The passage kinked. He could hear the crowd--a rushing sound that
reminded him, briefly, of the hiss of wind across the meadows of his
lost home. Ahead, a slash of brightness split the passage’s black. He
increased his pace, launching himself into the illumination as if into
water.
Below, on the tumbled and stalagmited floor of a deep cavern, his
faithful massed more than a thousand strong. To his Shaper senses they
were not just a throng of men and women, but a roiling play of color
and light, stippled here and there with the ordinary flame of torches.
At the sight of him, they roared. He stood above them on the ledge he
had made, his radiant arms spread wide, their adulation pouring like
sunlight into the dark void at his center. He was warm now, warm as the
heat-patterns the torches printed on the substance of the air.
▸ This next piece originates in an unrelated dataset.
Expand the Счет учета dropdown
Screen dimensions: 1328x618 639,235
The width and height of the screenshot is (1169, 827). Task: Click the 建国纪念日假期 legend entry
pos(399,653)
He threw
back his head and laughed.
“People!” he shouted. The natural acoustics of the cavern sent his
voice pealing out above the clamor. “People of the Promise!”
“Fulfiller of the Promise!” they shouted back. “He who opens the way!”
“People of the new age!”
“Guardian of Interim, who speaks the word of the risen god!”
“People of Ârata!”
“Beloved of Ârata, who sets our feet upon the Waking Road!”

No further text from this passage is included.